Since its inception, the scheme has distributed nearly £1.5 million in veterinary payments. The process works through a referral system: when a greyhound sustains an orthopaedic injury during racing, the track veterinarian assesses whether surgical intervention could restore the dog to a quality of life suitable for retirement as a pet. If the assessment is positive, the scheme funds the surgery, the rehabilitation period and the eventual handover to a rehoming organisation.
The scheme addresses a specific failure point in the pre-2018 system. Before it existed, a greyhound with a broken hock faced one of two outcomes: the owner paid for the surgery privately, which could cost several thousand pounds, or the dog was euthanised. Many owners, particularly those operating at the lower end of the sport with limited budgets, chose euthanasia. The scheme removed the financial barrier, and the impact is visible in the economic euthanasia figures — from 175 in 2018 to three in 2026.
GBGB Chief Executive Mark Bird, reflecting on the data trends, has noted that the initiatives introduced in recent years are now embedded and helping to consolidate significant progress across all welfare measures since 2018. The Injury Retirement Scheme is central to that progress. It does not prevent injuries — no scheme can, in a sport where greyhounds run at speeds above 40 miles per hour around bends — but it ensures that an injured dog is treated rather than discarded.
The Critics’ Perspective — Calls for Stronger Reform
Not everyone reads the GBGB data as a success story. Campaigning organisations, led by GREY2K USA internationally and supported by the Greyhound Trust domestically, point to the cumulative toll rather than the annual rate. Between 2017 and 2026, GBGB-licensed tracks recorded 35,168 injuries and 1,353 on-track deaths. Those aggregate figures tell a different story from the one presented by improving annual percentages — they describe a sport in which thousands of animals are injured every year, even as the per-race rate declines.
The Greyhound Trust, which operates as the primary rehoming charity for retired racing greyhounds, has been vocal about the gaps that remain. When GBGB first published detailed retirement data in 2018, Greyhound Trust Chief Executive Lisa Morris-Tomkins stated that the number of racing greyhounds who never have the opportunity to experience a loving home when their career is over is unacceptable, and that the baseline figures must be improved. The 94% retirement rate in 2026 represents progress from the 88% recorded in 2018, but it still means that 6% of greyhounds leaving the sport are unaccounted for in the rehoming data — a figure the critics consider too high.

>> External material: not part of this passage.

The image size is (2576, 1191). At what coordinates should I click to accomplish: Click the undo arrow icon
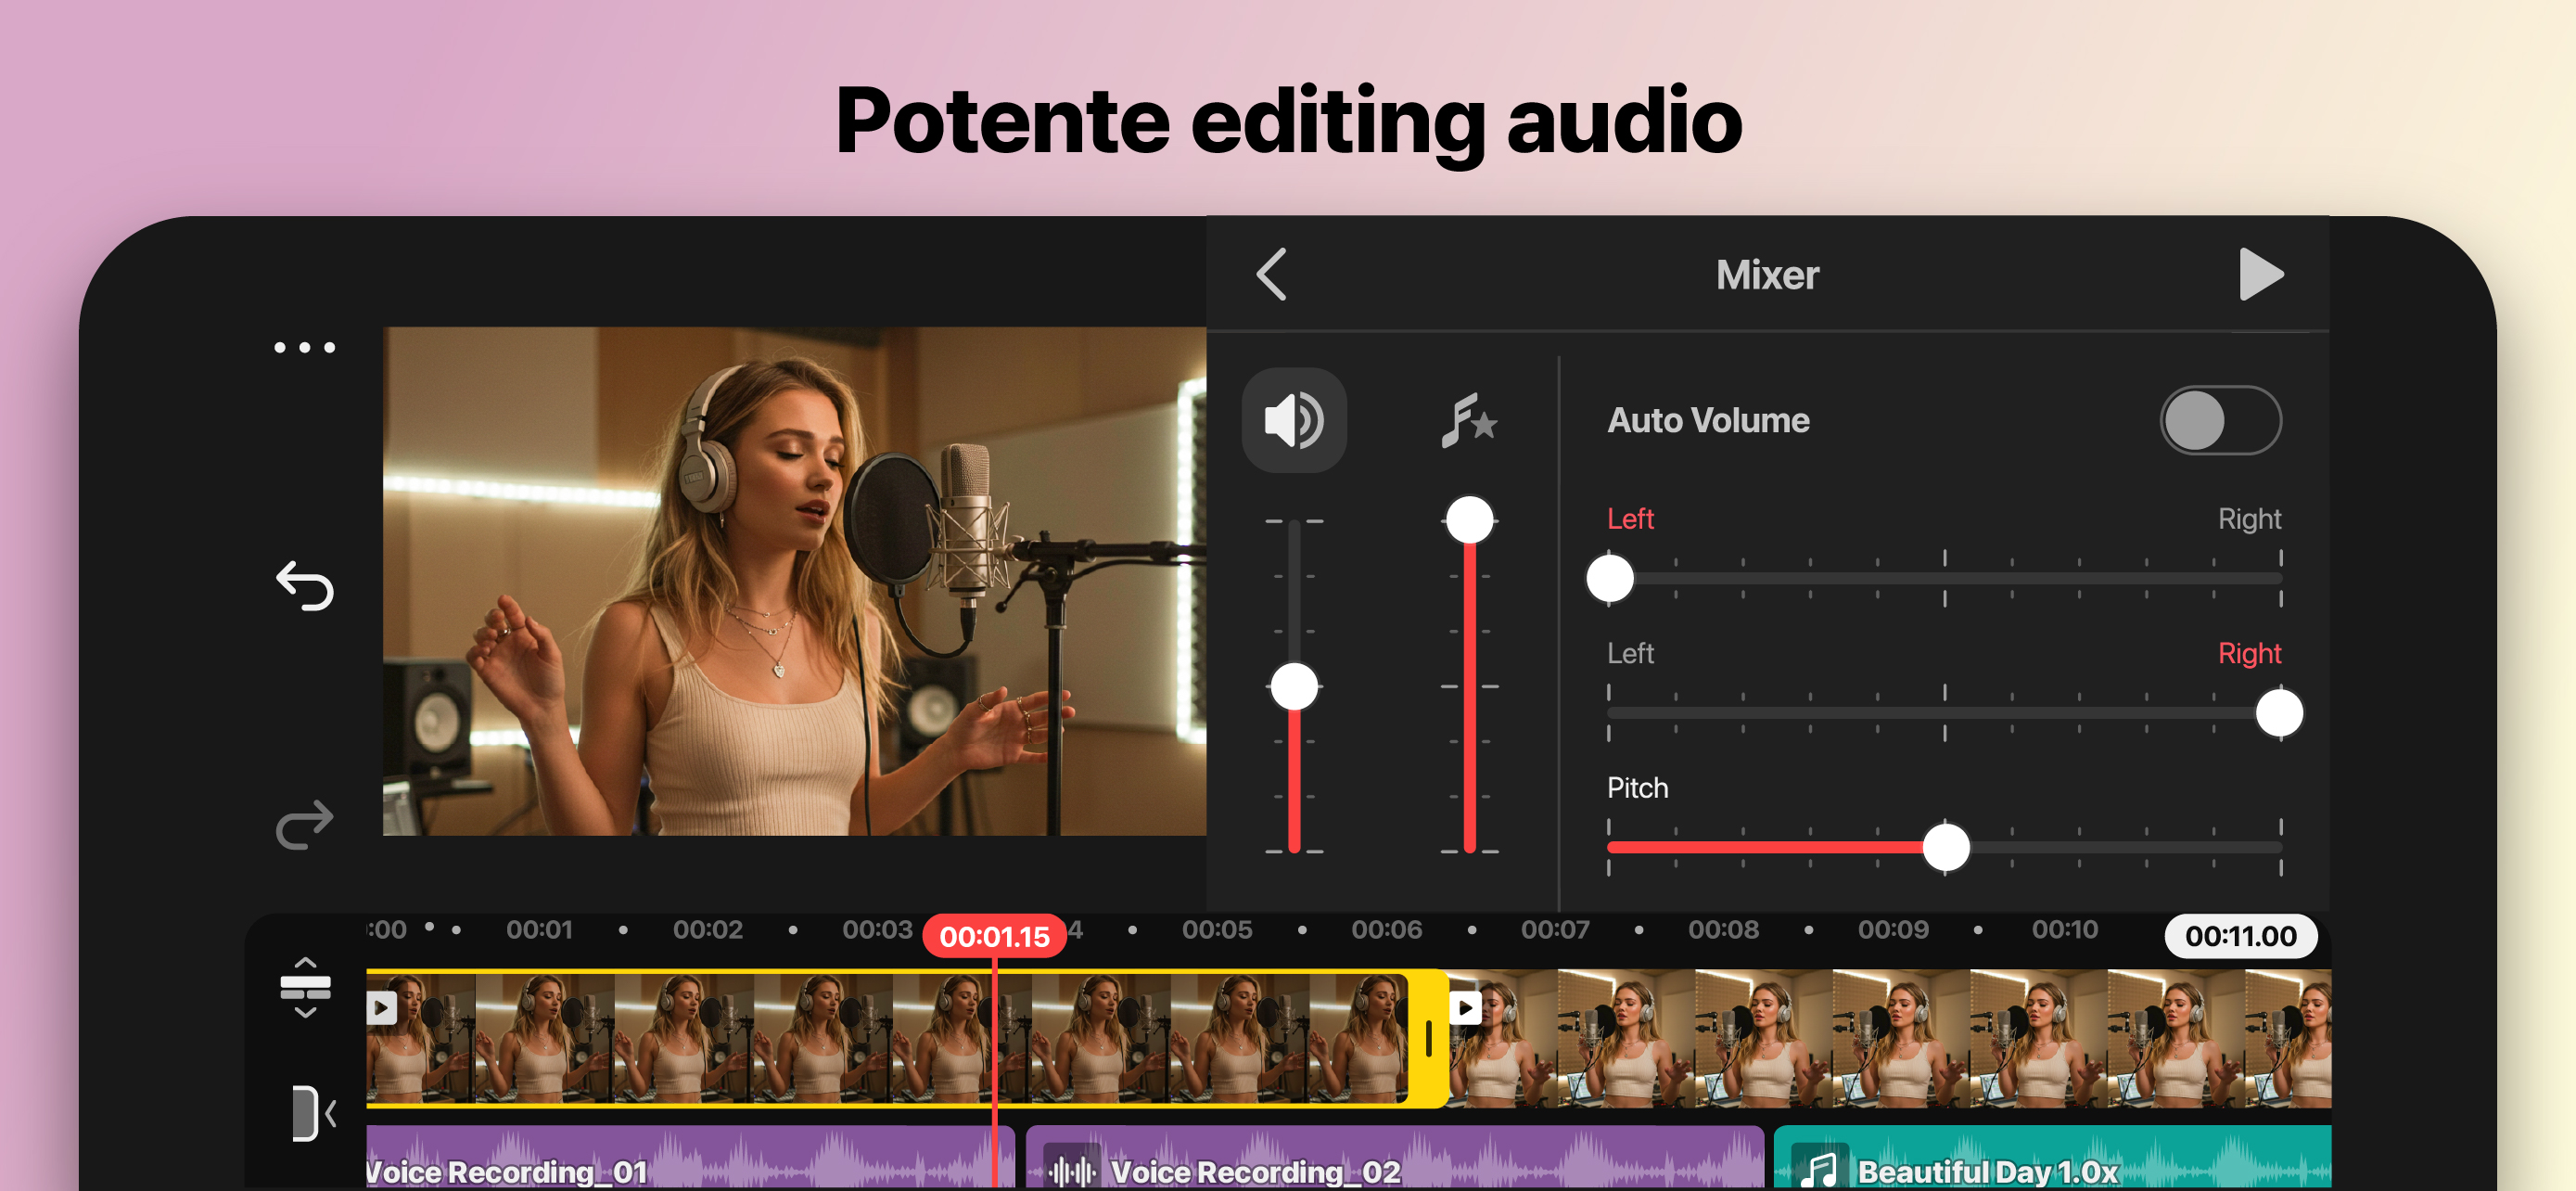(305, 586)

The broader political context has sharpened the debate. Wales announced a ban on greyhound racing in February 2026, becoming the first part of the UK to legislate against the sport. GBGB responded with a judicial review, but the precedent has been noted by animal welfare groups campaigning for a similar ban in England and Scotland. The welfare data is central to this political contest: the industry argues that improving numbers justify continued operation, while opponents argue that any injury rate above zero is unacceptable in a sport that exists primarily for gambling entertainment.
Where you land on this question depends on your framework. If you accept that regulated racing with improving welfare standards is a legitimate use of greyhounds, the GBGB data supports the case that the sport is getting better. If you believe that any system that routinely injures animals for commercial purposes is inherently unjustifiable, no amount of improvement will satisfy the objection. Both positions are sincerely held, and the data supports honest arguments on each side.